Wallets put away as charities' reputations in tatters
A 'Sunday Independent'/ Millward Brown Poll tracks a chilling effect following the multiple pay scandals.
THE shocking extent of the damage caused to charities by the scandals over executive pay is revealed for the first time in the latest Sunday Independent/Millward Brown poll.
The poll suggests that Irish people are now deeply sceptical of the charity sector, and that more than half of us are less likely to donate money in future.
The findings reflect the enormous reputational damage that charities have suffered as a result of the succession of controversies over how much they pay senior executives.
Eight in 10 people polled said they have become more suspicious of charitable organisations, while 95 per cent believe they must be more transparent about the funds they get.
There was an overwhelming view among the public that a maximum salary should be set for senior managers in charities; 90 per cent of those polled believed there should be a salary cap.
The findings of today's poll also reflect the financial hit that many charities have suffered. More than half of those polled – or 52 per cent – donated less to charity as a result of the controversies. And more than half said they are less likely to give to charities in the future.
Irish charities are already grappling with a combined €270m in funding from the State and the public in three years. A study published in December by Boardmatch Ireland – which matches volunteer directors with not-for-profit organisations and charities – found that they collectively experienced an eight per cent decrease in funding since 2011. Those losses have been exacerbated by the various charity controversies.
Charities ranging from hospitals to disability organisations have been dogged by disclosures about top-ups paid to senior executives revealed in a Health Service Executive audit last year.
Since then, the board of the Central Remedial Clinic has stepped down, after admitting that charitable funds were used to pay the salary and pension of its former chief executive. The Rehab Group has also come under intense scrutiny after its former chief executive, Angela Kerins, refused to disclose her salary.
The Sunday Independent/Millward Brown poll was conducted last week in the aftermath of the latest revelations about the Rehab Group, about the enormous consultancy fees the charity paid members of the board.
A former vice chairman of the charity, John Hussey, was paid €2.5m in consultancy fees over 11 years, along with pension contributions totalling €391,000 as well as director's fees.
Some members of the board recorded their "shock" and "dismay" on becoming aware of the payments in 2004, and Mr Hussey's contract was later terminated.
In a new development, the Sunday Independent has learned that Rehab's current company secretary, Keith Poole, had raised concerns about fees as far back as 2001, at a time when he was finance director.

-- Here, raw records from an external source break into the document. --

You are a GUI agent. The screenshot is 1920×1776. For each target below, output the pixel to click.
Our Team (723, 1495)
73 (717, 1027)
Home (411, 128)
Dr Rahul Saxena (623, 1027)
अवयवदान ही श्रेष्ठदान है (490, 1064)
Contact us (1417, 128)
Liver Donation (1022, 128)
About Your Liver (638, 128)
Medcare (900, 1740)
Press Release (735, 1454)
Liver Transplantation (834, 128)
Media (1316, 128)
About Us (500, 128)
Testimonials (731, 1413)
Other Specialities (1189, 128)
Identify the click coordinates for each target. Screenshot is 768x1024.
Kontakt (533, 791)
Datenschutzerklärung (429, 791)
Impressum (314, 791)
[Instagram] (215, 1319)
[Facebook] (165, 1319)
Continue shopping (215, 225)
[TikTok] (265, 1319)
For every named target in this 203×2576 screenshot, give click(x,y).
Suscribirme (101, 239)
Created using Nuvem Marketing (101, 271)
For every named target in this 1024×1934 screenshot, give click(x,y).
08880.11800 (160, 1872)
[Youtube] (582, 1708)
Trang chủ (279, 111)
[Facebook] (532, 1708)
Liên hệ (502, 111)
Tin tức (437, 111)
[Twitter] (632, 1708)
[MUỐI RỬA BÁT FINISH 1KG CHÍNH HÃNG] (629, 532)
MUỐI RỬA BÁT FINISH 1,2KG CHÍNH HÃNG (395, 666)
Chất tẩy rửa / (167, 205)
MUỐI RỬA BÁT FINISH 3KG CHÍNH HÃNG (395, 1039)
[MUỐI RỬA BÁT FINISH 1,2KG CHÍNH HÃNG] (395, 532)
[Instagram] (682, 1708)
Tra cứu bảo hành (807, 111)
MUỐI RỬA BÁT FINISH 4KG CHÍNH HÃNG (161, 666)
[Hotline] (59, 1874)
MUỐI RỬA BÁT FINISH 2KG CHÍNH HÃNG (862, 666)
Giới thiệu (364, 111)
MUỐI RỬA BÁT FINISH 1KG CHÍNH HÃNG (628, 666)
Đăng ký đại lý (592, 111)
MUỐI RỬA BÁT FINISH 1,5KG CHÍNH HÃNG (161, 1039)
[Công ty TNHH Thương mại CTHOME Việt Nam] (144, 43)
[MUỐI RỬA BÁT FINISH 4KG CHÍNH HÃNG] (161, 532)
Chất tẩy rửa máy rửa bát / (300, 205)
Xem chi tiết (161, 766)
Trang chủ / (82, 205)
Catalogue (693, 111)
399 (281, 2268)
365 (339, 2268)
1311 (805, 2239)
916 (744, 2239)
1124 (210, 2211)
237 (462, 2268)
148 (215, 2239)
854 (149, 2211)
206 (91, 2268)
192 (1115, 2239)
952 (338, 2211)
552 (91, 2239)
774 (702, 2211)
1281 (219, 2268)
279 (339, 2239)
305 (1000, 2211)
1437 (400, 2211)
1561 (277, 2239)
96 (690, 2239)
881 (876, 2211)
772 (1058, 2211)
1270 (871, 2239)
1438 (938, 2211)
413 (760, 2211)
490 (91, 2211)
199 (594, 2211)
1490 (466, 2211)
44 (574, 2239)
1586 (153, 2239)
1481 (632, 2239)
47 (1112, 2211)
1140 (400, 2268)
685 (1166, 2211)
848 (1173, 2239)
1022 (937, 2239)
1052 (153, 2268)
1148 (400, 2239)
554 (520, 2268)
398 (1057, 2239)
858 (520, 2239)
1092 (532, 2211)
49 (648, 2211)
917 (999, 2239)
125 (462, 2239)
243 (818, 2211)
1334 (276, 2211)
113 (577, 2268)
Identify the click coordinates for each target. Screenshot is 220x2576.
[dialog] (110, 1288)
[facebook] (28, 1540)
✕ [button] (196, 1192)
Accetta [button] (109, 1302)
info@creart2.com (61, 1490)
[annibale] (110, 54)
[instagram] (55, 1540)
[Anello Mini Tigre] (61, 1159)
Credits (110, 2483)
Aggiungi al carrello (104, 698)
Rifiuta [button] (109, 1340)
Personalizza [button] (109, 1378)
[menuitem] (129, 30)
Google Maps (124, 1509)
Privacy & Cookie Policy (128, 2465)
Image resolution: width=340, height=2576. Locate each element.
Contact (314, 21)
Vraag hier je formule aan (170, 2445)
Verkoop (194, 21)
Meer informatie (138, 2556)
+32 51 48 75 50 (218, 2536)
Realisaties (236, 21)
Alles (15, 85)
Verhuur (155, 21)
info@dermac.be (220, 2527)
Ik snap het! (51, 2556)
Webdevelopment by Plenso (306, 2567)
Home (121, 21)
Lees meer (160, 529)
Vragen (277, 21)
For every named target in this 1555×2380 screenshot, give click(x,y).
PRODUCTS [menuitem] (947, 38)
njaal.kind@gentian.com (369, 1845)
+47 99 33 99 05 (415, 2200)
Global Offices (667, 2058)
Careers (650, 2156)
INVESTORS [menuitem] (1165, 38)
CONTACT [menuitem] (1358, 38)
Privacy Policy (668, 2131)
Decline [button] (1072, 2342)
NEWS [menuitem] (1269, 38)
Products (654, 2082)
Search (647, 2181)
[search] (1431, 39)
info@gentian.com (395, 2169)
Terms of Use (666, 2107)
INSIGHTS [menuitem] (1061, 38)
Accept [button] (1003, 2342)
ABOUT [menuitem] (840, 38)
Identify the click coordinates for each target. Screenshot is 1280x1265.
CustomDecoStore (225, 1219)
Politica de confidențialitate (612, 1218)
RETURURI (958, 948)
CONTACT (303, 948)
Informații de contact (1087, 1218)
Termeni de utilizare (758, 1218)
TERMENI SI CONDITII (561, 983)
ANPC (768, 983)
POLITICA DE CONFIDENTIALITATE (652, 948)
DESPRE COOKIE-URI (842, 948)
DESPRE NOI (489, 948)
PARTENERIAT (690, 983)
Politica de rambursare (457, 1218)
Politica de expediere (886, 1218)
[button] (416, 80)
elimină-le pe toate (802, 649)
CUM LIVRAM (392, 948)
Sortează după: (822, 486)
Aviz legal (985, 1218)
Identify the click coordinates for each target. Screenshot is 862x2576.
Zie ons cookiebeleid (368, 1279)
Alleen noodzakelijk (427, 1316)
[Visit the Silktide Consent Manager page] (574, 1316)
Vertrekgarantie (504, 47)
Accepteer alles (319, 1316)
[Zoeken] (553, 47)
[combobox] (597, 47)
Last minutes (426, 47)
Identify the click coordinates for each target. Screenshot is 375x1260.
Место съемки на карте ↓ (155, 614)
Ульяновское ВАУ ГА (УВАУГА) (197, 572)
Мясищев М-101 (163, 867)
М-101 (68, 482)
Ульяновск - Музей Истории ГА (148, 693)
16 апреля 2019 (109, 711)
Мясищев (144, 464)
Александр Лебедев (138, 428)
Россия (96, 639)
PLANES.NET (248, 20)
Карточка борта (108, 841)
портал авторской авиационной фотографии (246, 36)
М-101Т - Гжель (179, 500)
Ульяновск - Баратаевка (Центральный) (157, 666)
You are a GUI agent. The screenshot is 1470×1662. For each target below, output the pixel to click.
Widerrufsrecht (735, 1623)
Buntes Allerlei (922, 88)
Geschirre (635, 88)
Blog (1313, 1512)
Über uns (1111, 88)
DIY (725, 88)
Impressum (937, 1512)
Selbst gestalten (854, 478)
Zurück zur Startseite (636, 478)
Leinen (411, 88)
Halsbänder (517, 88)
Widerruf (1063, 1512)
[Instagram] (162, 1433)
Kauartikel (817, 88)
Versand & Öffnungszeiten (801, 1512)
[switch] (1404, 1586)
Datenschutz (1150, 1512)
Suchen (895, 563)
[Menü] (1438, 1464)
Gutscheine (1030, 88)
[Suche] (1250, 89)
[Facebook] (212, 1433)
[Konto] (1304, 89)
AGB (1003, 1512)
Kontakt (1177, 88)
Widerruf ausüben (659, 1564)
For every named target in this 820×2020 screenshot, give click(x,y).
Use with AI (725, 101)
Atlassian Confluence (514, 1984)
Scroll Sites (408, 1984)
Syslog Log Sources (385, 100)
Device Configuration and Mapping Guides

Mr Poole raised concerns about the "approvals process" for fees and the fees paid to directors of holding companies in 2001.
In a statement, Rehab said that the "issue was addressed" at the time.
Separately, Mr Hussey's deal with Rehab was put in place at a time when the charity's chief executive was Frank Flannery, who was later paid €409,000 for lobbying for the organisation.
Mr Flannery, a key Fine Gael strategist, was a director of the charity from 2011 but resigned from the board and his Fine Gael positions after details of his paid lobbying work emerged.
Mr Flannery and his successor as chief executive, Angela Kerins – who also resigned from Rehab – are expected to reply to another PAC request that they appear before it. If they refuse, the PAC may try to compel them.
When asked by how much its fundraising has declined, Rehab said this weekend: "While we continue to monitor trends closely, we cannot provide a figure at this point in time."